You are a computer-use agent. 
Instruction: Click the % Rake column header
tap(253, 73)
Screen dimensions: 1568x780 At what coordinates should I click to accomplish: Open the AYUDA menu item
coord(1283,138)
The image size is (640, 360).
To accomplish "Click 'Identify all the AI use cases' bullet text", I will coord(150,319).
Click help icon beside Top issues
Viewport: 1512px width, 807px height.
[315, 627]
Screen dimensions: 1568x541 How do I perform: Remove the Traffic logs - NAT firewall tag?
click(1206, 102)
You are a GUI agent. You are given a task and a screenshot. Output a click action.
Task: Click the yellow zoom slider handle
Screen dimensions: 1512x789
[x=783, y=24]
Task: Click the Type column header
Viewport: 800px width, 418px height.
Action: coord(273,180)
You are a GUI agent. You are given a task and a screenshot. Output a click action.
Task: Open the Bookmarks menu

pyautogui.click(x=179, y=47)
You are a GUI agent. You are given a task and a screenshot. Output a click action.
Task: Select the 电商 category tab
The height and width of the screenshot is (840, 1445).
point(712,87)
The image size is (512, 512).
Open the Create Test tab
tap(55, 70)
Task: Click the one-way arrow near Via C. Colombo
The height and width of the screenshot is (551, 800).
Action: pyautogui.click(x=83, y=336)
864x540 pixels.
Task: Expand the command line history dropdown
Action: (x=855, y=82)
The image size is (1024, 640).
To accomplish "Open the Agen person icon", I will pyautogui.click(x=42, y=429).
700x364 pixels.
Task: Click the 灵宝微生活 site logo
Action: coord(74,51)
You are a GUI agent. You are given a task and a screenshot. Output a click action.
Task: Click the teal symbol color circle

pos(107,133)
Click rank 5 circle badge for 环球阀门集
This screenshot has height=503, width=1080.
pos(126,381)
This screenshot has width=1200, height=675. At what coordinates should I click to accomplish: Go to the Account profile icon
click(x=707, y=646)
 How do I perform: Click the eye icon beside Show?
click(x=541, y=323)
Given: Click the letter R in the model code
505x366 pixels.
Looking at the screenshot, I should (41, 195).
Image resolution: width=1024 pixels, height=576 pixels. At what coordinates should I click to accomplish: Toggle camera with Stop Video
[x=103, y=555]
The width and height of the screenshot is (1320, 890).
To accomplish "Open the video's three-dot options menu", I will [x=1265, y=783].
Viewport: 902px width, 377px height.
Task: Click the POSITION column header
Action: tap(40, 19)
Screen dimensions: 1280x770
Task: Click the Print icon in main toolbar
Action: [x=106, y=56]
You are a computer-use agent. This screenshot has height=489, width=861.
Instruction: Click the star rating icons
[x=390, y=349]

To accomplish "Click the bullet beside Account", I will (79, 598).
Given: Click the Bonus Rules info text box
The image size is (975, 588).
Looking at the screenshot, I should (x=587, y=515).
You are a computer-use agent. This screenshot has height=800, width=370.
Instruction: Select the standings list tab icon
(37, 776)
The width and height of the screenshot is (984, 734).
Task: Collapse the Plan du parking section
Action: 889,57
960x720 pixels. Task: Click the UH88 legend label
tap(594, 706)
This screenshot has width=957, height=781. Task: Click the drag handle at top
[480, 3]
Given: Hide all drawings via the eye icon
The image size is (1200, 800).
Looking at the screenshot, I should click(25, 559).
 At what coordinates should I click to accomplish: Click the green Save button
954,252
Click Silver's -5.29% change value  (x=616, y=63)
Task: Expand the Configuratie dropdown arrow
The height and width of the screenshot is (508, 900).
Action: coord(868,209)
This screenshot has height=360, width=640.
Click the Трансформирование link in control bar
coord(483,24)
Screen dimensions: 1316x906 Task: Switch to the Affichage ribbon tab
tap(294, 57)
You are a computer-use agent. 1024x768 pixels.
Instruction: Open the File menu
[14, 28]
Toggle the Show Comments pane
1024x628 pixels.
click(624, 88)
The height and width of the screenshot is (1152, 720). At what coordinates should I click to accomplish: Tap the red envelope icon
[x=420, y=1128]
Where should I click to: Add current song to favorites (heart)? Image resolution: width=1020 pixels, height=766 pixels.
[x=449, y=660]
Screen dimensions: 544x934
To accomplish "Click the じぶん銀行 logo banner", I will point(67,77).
-=-=-
== About this exercise ==
The listing above is to be copied exactly, in full.

== Written response ==
You are a computer-use agent. 
Instruction: Click the % Rake column header
tap(253, 73)
Screen dimensions: 1568x780 At what coordinates should I click to accomplish: Open the AYUDA menu item
coord(1283,138)
The image size is (640, 360).
To accomplish "Click 'Identify all the AI use cases' bullet text", I will coord(150,319).
Click help icon beside Top issues
Viewport: 1512px width, 807px height.
[315, 627]
Screen dimensions: 1568x541 How do I perform: Remove the Traffic logs - NAT firewall tag?
click(1206, 102)
You are a GUI agent. You are given a task and a screenshot. Output a click action.
Task: Click the yellow zoom slider handle
Screen dimensions: 1512x789
[x=783, y=24]
Task: Click the Type column header
Viewport: 800px width, 418px height.
Action: coord(273,180)
You are a GUI agent. You are given a task and a screenshot. Output a click action.
Task: Open the Bookmarks menu

pyautogui.click(x=179, y=47)
You are a GUI agent. You are given a task and a screenshot. Output a click action.
Task: Select the 电商 category tab
The height and width of the screenshot is (840, 1445).
point(712,87)
The image size is (512, 512).
Open the Create Test tab
tap(55, 70)
Task: Click the one-way arrow near Via C. Colombo
The height and width of the screenshot is (551, 800).
Action: pyautogui.click(x=83, y=336)
864x540 pixels.
Task: Expand the command line history dropdown
Action: (x=855, y=82)
The image size is (1024, 640).
To accomplish "Open the Agen person icon", I will pyautogui.click(x=42, y=429).
700x364 pixels.
Task: Click the 灵宝微生活 site logo
Action: coord(74,51)
You are a GUI agent. You are given a task and a screenshot. Output a click action.
Task: Click the teal symbol color circle

pos(107,133)
Click rank 5 circle badge for 环球阀门集
This screenshot has height=503, width=1080.
pos(126,381)
This screenshot has width=1200, height=675. At what coordinates should I click to accomplish: Go to the Account profile icon
click(x=707, y=646)
 How do I perform: Click the eye icon beside Show?
click(x=541, y=323)
Given: Click the letter R in the model code
505x366 pixels.
Looking at the screenshot, I should (41, 195).
Image resolution: width=1024 pixels, height=576 pixels. At what coordinates should I click to accomplish: Toggle camera with Stop Video
[x=103, y=555]
The width and height of the screenshot is (1320, 890).
To accomplish "Open the video's three-dot options menu", I will [x=1265, y=783].
Viewport: 902px width, 377px height.
Task: Click the POSITION column header
Action: tap(40, 19)
Screen dimensions: 1280x770
Task: Click the Print icon in main toolbar
Action: [x=106, y=56]
You are a computer-use agent. This screenshot has height=489, width=861.
Instruction: Click the star rating icons
[x=390, y=349]

To accomplish "Click the bullet beside Account", I will (79, 598).
Given: Click the Bonus Rules info text box
The image size is (975, 588).
Looking at the screenshot, I should (x=587, y=515).
You are a computer-use agent. This screenshot has height=800, width=370.
Instruction: Select the standings list tab icon
(37, 776)
The width and height of the screenshot is (984, 734).
Task: Collapse the Plan du parking section
Action: 889,57
960x720 pixels. Task: Click the UH88 legend label
tap(594, 706)
This screenshot has width=957, height=781. Task: Click the drag handle at top
[480, 3]
Given: Hide all drawings via the eye icon
The image size is (1200, 800).
Looking at the screenshot, I should click(25, 559).
 At what coordinates should I click to accomplish: Click the green Save button
954,252
Click Silver's -5.29% change value  (x=616, y=63)
Task: Expand the Configuratie dropdown arrow
The height and width of the screenshot is (508, 900).
Action: coord(868,209)
This screenshot has height=360, width=640.
Click the Трансформирование link in control bar
coord(483,24)
Screen dimensions: 1316x906 Task: Switch to the Affichage ribbon tab
tap(294, 57)
You are a computer-use agent. 1024x768 pixels.
Instruction: Open the File menu
[14, 28]
Toggle the Show Comments pane
1024x628 pixels.
click(624, 88)
The height and width of the screenshot is (1152, 720). At what coordinates should I click to accomplish: Tap the red envelope icon
[x=420, y=1128]
Where should I click to: Add current song to favorites (heart)? Image resolution: width=1020 pixels, height=766 pixels.
[x=449, y=660]
Screen dimensions: 544x934
To accomplish "Click the じぶん銀行 logo banner", I will point(67,77).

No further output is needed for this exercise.